EXTRAIT DU DOCUMENT →
#####

Pour les managers : conduit à des objectifs organisationnels plus stimulants, améliore la pensée analytique, accroît la production, focalisation sur les opportunités à saisir avec le risque d’occulter les dangers et les difficultés.

2/ Apprentissage :

Pour les apprenants : à niveau de compétence intellectuelle identique les apprenants avec une auto-efficacité élevée obtiennent de meilleures performances, le niveau d’auto-efficacité prédit l’intérêt pour le domaine d’études et le niveau d’études, la mise en application des connaissances acquises, contribue au développement de la motivation intrinsèque.

Pour les formateurs / enseignants : influe sur la recherche de méthodes et d’outils afin d’aider ceux qui sont les plus en difficulté (favorisant le guidage, les activités scolaires et la valorisation), évite la pensée défaitiste (de type « c’est peine perdue pour lui »), moins stressés et énervés par les problèmes de comportement.

3/ Santé

Dans le traitement des phobies : agit sur le sentiment d’incapacité à faire face à l’objet / situation de phobie; les comportements d’évitement qui entretiennent voire accentuent les phobies (ex: la phobie de traverser un pont); l’anxiété anticipée.

La thérapie de la dépression : avec un meilleure contrôle des pensées désespérantes (bon prédicteur de maintien de la guérison).

Les addictions : limite l’entrée dans la consommation de drogues (bon prédicateur avec le soutien des amis et une « activité professionnelle porteuse de sens »), aide à envisager une sortie des conduites addictives (par ex : tenter ou retenter l’arrêt du tabac) et à éviter la reprise pour les anciens consommateurs.

3 – Les sources du sentiment d’auto-efficacité personnelle

 

Comment booster le sentiment d’auto-efficacité des collaborateurs, des stagiaires ou la vôtre…concrètement ?

Les différentes sources d’auto-efficacité sont expliquées dans la vidéo JAE. Je vous propose donc plutôt des exemples d’application concrète.

1 / Expérience de maîtrise personnelle :

Pour accompagner un collaborateur vers un changement (de poste / mission / logiciel…), prenez appui sur ses réussites passées dans les situations similaires surtout si elle n’a pas été facile. Valorisez les capacités dont il/elle a su démontrer et les résultats obtenus grâce à ses efforts.

Dans le cas d’un objectif lointain / difficile / ambitieux, invitez la personne à le découper en sous-objectifs SMART pour expérimenter le succès dans les étapes intermédiaires et renforcer son SEP.

Ex : aujourd’hui, je suis technicien-ne et je veux devenir chef-fe de projet. De quoi ai-je besoin pour y parvenir ? Au niveau des compétences, de la formation, de soutien, d’opportunité… Comment puis-je y accéder ?

2/ L’apprentissage social :

Prenons l’exemple d’une mise en situation dans le cadre d’une formation. Il y a un qui joue son rôle de professionnel, l’autre d’un client et le 3e observe. Ici, celui qui met en œuvre les nouvelles pratiques en situation s’exerce et développe son sentiment d’auto-efficacité, mais aussi celui / celle qui observe son collègue. Le fait d’imaginer un collègue réaliser les activités fonctionne aussi, mais dans une moindre mesure.

#####

DONNÉES →
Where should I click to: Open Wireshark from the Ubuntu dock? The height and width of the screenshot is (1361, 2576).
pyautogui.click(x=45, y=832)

#####

CONSIGNES →
A. D'après le texte sur le sentiment d'auto-efficacité, en quoi faut-il inviter la personne à découper un objectif lointain, difficile ou ambitieux ?
B. Poursuivez le texte sur le sentiment d'auto-efficacité après sa dernière phrase.

RÉPONSES →
A. En sous-objectifs SMART.

B.
Mais, pour que cet apprentissage réussisse, le modèle observé doit être similaire à la personne. Par ex : si je débute avec un logiciel, je regarde des personnes qui me ressemble réussir à obtenir les résultats recherchés. Je vais me dire : « si lui / elle y arrive, alors moi aussi ! » Cependant, si je perçois une grande différence, alors je vais me dire : « non, mais elle a des facilités ! » Ou : « ce n’est pas pour moi. C’est pour les jeunes / cadres / créatifs… »

3 / La persuasion sociale :

Que nous soyons managers, formateurs, collègues ou influenceurs motivateurs quand nous entendons : « Je ne crois pas que je vais y arriver. C’est trop dur. » Spontanément, on se précipite pour dire : « Mais non ! Tu vas réussir. Tu as tellement de potentiel. » On peut même pratiquer les auto-encouragements !

Et ça peut très bien marcher auprès des autres, si…

  • Vous avez de la crédibilité auprès de la personne.
  • Elle vous perçoit comme un expert dans le domaine concerné.
  • Elle a confiance en votre fiabilité.
  • Vous le dites avec assurance.

Mais, attention ! Évitez de dire à la personne qu’elle est géniale. C’est un jugement global qui ne passera pas si elle a une estime de soi faible ou souffre de dépression. Elle risque de rejeter votre message.

Privilégiez les remarques positives plus spécifiques et concrètes, même si les résultats vous paraissent minimes. Par ex : « tu as augmenté ton chiffre du mois dernier de 1%. Oui, bon. Ce n’est pas grand-chose. Vu le contexte, c’est déjà bien, continu comme ça. D’ailleurs, comment as-tu fais ?… Quelles autres actions pourrais-tu mettre en place ? Et que penses-tu d’aller vers ces clients-là / proposer ce produit ? »

4 / L’état physiologique et émotionnel :

C’est l’une des sources du sentiment d’auto-efficacité. Ex : si en prenant une nouvelle mission, je me sens serein-e. J’aurai tendance à penser que j’y suis à l’aise. Ceci aura plus de chance de me conduire à la réussite.

Mais l’inverse est aussi vrai.

Ce qui peut être problématique pour développer de nouvelles compétences. Alors, méfions-nous des associations négatives…

Lorsqu’une personne associe un état émotionnel aversif, l’anxiété avec une faible performance du comportement demandé, cela peut l’amener à douter de ses compétences personnelles pour accomplir ci comportement et ainsi conduire à l’échec. VS pas d’anxiété / stress. Ex : l’entretien d’embauche, un nouveau poste + stress peut perturber le traitement l’information.

En conclusion :

Qu’on soit manager, formateur / enseignant ou professionnel de la santé, le sentiment d’auto-efficacité est une notion importante qu’il est utile de développer aussi bien auprès des personnes avec qui nous travaillons qu’en nous-même pour contribuer à l’efficacité collective.

Et c’est ce que je m’applique à faire dans le cadre de mes formations aux soft skills et en bilan de compétences pour favoriser le changement réussi et durable.

Et vous aussi avez désormais quelques clés pour créer des conditions propices à l’épanouissement du sentiment d’efficacité personnelle chez les autres et en vous-même. 😉

Sources :

Collins, J. L. (1982, March). Self-efficacy and ability in achievement behavior. Paper presented at the annual meeting of the American Educational Research Association, New York.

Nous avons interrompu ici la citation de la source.